— START Supplied information —

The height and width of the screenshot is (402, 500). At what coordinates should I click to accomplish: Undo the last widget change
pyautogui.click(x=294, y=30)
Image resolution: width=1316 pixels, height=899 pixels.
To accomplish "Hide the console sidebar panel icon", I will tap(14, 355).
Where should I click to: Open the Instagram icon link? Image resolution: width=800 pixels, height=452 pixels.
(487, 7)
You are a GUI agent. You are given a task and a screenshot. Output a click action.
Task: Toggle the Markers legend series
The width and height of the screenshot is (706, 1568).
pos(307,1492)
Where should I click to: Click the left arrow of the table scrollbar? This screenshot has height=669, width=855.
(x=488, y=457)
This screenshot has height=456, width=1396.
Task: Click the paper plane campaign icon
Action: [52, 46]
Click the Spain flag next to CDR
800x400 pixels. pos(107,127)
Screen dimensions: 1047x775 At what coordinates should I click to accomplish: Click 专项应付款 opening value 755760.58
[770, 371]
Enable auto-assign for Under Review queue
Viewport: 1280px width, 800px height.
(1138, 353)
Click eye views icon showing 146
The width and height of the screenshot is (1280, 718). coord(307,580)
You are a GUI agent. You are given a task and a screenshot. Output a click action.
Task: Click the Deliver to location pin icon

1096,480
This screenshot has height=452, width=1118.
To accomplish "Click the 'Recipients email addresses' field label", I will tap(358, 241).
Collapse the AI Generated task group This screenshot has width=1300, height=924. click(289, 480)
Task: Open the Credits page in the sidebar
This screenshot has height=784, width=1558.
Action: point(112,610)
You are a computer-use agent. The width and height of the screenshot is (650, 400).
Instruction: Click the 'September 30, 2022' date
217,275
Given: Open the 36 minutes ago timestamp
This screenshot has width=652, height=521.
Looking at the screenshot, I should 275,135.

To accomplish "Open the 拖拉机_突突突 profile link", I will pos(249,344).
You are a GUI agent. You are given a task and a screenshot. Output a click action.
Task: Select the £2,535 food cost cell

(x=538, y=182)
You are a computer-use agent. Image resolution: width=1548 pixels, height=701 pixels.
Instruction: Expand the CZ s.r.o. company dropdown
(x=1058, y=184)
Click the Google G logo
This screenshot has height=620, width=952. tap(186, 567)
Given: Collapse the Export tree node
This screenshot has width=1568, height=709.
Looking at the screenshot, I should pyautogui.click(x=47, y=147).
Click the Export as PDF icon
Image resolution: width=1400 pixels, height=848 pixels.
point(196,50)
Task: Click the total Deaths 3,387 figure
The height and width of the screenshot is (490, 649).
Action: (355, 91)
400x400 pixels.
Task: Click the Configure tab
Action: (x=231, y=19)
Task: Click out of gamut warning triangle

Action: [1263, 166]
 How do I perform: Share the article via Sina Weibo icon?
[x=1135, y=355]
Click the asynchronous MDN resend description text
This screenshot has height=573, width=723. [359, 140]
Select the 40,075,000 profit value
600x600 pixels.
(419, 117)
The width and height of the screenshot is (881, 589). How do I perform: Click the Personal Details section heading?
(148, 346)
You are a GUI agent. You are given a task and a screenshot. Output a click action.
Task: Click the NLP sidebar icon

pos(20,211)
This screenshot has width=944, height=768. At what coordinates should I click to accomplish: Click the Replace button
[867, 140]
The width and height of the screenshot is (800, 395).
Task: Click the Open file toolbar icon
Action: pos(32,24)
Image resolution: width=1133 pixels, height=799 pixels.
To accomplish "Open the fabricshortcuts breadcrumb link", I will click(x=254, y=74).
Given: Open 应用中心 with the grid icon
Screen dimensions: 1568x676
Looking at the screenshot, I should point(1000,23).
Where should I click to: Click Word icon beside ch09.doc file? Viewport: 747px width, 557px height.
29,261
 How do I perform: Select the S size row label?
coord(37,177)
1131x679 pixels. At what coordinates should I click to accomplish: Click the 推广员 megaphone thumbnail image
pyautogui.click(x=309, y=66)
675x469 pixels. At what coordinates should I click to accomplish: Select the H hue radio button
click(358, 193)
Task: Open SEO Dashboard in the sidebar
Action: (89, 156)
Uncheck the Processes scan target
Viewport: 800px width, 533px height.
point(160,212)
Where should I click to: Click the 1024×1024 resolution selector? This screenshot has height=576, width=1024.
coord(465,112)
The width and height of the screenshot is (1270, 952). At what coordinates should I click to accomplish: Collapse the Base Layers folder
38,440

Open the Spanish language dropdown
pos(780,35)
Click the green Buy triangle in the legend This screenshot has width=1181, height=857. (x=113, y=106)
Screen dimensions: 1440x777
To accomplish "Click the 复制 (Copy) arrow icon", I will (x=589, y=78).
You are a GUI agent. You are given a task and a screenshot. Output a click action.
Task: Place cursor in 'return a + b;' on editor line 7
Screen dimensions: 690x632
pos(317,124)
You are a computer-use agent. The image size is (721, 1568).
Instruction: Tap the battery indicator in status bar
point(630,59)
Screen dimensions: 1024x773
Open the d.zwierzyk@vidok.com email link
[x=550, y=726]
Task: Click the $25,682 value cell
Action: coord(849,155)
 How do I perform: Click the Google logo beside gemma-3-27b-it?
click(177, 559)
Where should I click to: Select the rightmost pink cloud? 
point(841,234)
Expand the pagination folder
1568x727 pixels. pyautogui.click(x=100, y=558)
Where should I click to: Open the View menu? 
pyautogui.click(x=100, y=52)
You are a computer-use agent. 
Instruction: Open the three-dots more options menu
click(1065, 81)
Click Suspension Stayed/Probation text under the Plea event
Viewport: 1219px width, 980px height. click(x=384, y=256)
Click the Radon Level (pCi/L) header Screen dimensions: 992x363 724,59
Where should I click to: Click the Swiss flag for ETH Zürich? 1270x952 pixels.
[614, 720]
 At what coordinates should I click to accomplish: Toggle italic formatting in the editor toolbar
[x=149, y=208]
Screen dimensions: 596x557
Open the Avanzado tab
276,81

— END Supplied information —

Rewrite the part that opens with the line containing "I will pos(249,344)." and closes with the line containing "This screenshot has height=620, width=952." as a two-column CSV with the headers instruction and response. Give one CSV line for each row, with each field in quotes and any line breaks replaced by spaces.

**Correct result**:
instruction,response
"To accomplish ""Open the 拖拉机_突突突 profile link"",","I will pos(249,344)."
"You are a GUI agent. You are given a task and a screenshot. Output a click action. Task: Select the £2,535 food cost cell","(x=538, y=182)"
"You are a computer-use agent. Image resolution: width=1548 pixels, height=701 pixels. Instruction: Expand the CZ s.r.o. company dropdown","(x=1058, y=184)"
"Click the Google G logo","This screenshot has height=620, width=952. tap(186, 567)"